**Input data:**
++++++++

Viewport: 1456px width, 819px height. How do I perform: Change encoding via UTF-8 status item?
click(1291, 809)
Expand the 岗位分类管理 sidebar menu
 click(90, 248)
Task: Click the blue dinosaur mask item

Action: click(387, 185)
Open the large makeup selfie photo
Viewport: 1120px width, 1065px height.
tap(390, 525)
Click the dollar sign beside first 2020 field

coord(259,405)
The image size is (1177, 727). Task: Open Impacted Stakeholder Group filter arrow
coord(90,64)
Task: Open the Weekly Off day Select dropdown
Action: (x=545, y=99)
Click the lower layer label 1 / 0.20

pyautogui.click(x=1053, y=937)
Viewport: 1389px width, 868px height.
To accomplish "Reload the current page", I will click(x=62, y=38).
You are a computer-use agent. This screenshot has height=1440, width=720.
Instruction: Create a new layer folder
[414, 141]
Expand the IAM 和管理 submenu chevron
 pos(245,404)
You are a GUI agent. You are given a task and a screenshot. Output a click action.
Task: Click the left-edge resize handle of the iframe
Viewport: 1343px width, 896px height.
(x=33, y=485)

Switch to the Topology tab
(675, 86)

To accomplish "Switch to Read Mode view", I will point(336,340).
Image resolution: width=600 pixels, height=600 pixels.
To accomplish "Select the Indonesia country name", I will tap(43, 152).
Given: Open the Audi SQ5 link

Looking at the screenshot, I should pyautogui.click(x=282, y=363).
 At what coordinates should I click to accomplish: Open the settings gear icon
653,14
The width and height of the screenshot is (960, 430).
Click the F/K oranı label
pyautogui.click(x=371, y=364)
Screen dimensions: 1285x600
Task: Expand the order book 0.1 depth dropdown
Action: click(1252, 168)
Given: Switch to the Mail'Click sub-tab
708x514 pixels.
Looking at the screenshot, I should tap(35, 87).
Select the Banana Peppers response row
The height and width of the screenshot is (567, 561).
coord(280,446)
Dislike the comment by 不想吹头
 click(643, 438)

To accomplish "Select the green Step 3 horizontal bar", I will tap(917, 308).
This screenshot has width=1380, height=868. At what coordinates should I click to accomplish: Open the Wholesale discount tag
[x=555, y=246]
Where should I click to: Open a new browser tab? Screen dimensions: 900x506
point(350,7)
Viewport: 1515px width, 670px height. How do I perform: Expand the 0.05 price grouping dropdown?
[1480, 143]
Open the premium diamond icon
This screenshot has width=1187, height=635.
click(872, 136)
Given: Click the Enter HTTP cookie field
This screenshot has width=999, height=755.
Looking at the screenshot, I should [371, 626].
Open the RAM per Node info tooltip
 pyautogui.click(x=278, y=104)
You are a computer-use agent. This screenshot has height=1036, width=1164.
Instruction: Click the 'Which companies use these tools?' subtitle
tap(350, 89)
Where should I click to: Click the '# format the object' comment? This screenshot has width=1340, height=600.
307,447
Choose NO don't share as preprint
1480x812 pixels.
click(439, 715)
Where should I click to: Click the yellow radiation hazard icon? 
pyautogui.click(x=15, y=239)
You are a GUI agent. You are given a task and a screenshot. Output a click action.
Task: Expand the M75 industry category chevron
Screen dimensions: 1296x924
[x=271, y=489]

++++++++

**What to do:** Turn every line of the data above into a Markdown table, skipping blank lines, with a "No." column for the row number and a "Text" column for the line.

**Exercise solution:**
| No. | Text |
|---|---|
| 1 | Viewport: 1456px width, 819px height. How do I perform: Change encoding via UTF-8 status item? |
| 2 | click(1291, 809) |
| 3 | Expand the 岗位分类管理 sidebar menu |
| 4 |  click(90, 248) |
| 5 | Task: Click the blue dinosaur mask item |
| 6 | Action: click(387, 185) |
| 7 | Open the large makeup selfie photo |
| 8 | Viewport: 1120px width, 1065px height. |
| 9 | tap(390, 525) |
| 10 | Click the dollar sign beside first 2020 field |
| 11 | coord(259,405) |
| 12 | The image size is (1177, 727). Task: Open Impacted Stakeholder Group filter arrow |
| 13 | coord(90,64) |
| 14 | Task: Open the Weekly Off day Select dropdown |
| 15 | Action: (x=545, y=99) |
| 16 | Click the lower layer label 1 / 0.20 |
| 17 | pyautogui.click(x=1053, y=937) |
| 18 | Viewport: 1389px width, 868px height. |
| 19 | To accomplish "Reload the current page", I will click(x=62, y=38). |
| 20 | You are a computer-use agent. This screenshot has height=1440, width=720. |
| 21 | Instruction: Create a new layer folder |
| 22 | [414, 141] |
| 23 | Expand the IAM 和管理 submenu chevron |
| 24 |  pos(245,404) |
| 25 | You are a GUI agent. You are given a task and a screenshot. Output a click action. |
| 26 | Task: Click the left-edge resize handle of the iframe |
| 27 | Viewport: 1343px width, 896px height. |
| 28 | (x=33, y=485) |
| 29 | Switch to the Topology tab |
| 30 | (675, 86) |
| 31 | To accomplish "Switch to Read Mode view", I will point(336,340). |
| 32 | Image resolution: width=600 pixels, height=600 pixels. |
| 33 | To accomplish "Select the Indonesia country name", I will tap(43, 152). |
| 34 | Given: Open the Audi SQ5 link |
| 35 | Looking at the screenshot, I should pyautogui.click(x=282, y=363). |
| 36 |  At what coordinates should I click to accomplish: Open the settings gear icon |
| 37 | 653,14 |
| 38 | The width and height of the screenshot is (960, 430). |
| 39 | Click the F/K oranı label |
| 40 | pyautogui.click(x=371, y=364) |
| 41 | Screen dimensions: 1285x600 |
| 42 | Task: Expand the order book 0.1 depth dropdown |
| 43 | Action: click(1252, 168) |
| 44 | Given: Switch to the Mail'Click sub-tab |
| 45 | 708x514 pixels. |
| 46 | Looking at the screenshot, I should tap(35, 87). |
| 47 | Select the Banana Peppers response row |
| 48 | The height and width of the screenshot is (567, 561). |
| 49 | coord(280,446) |
| 50 | Dislike the comment by 不想吹头 |
| 51 |  click(643, 438) |
| 52 | To accomplish "Select the green Step 3 horizontal bar", I will tap(917, 308). |
| 53 | This screenshot has width=1380, height=868. At what coordinates should I click to accomplish: Open the Wholesale discount tag |
| 54 | [x=555, y=246] |
| 55 | Where should I click to: Open a new browser tab? Screen dimensions: 900x506 |
| 56 | point(350,7) |
| 57 | Viewport: 1515px width, 670px height. How do I perform: Expand the 0.05 price grouping dropdown? |
| 58 | [1480, 143] |
| 59 | Open the premium diamond icon |
| 60 | This screenshot has width=1187, height=635. |
| 61 | click(872, 136) |
| 62 | Given: Click the Enter HTTP cookie field |
| 63 | This screenshot has width=999, height=755. |
| 64 | Looking at the screenshot, I should [371, 626]. |
| 65 | Open the RAM per Node info tooltip |
| 66 |  pyautogui.click(x=278, y=104) |
| 67 | You are a computer-use agent. This screenshot has height=1036, width=1164. |
| 68 | Instruction: Click the 'Which companies use these tools?' subtitle |
| 69 | tap(350, 89) |
| 70 | Where should I click to: Click the '# format the object' comment? This screenshot has width=1340, height=600. |
| 71 | 307,447 |
| 72 | Choose NO don't share as preprint |
| 73 | 1480x812 pixels. |
| 74 | click(439, 715) |
| 75 | Where should I click to: Click the yellow radiation hazard icon?  |
| 76 | pyautogui.click(x=15, y=239) |
| 77 | You are a GUI agent. You are given a task and a screenshot. Output a click action. |
| 78 | Task: Expand the M75 industry category chevron |
| 79 | Screen dimensions: 1296x924 |
| 80 | [x=271, y=489] |